21. As already pointed out, the learned appellate authority had held that the landlord had made out a ground for eviction under Section 10 (3) (a) (iii) of the Act after considering all the requirements of law. I do not think I can allow Mr. P.A. Sudesh Kumar to raise a plea that the landlord must have sought for eviction under Section 10 (3) (c) of the Act on the ground that the landlord is in occupation of a portion of the premises in the revision in the absence of any such pleading before the authorities below. 22. I have already pointed out that the landlord has come up with the specific case that the building is adjacent to the temple.
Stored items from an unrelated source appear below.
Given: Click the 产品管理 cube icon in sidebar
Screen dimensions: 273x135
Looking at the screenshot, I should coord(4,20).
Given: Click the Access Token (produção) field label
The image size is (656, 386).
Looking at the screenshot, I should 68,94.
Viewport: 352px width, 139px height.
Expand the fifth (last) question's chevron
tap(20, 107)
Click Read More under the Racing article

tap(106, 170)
The occupation by the landlord of the temple cannot deprive or dis-entitle the landlord for claiming eviction of the tenant on the ground that it is required for the purposes of the office of the temple. I therefore do not see any merits in the revision. The Revision therefore fails and it is accordingly dismissed. No costs. Consequently, connected miscellaneous petition is closed. 23. It is also stated that the learned Rent controller has ordered delivery in Execution Petition No. 34 of 2017 and the landlord has also taken possession of the premises in execution of the decree.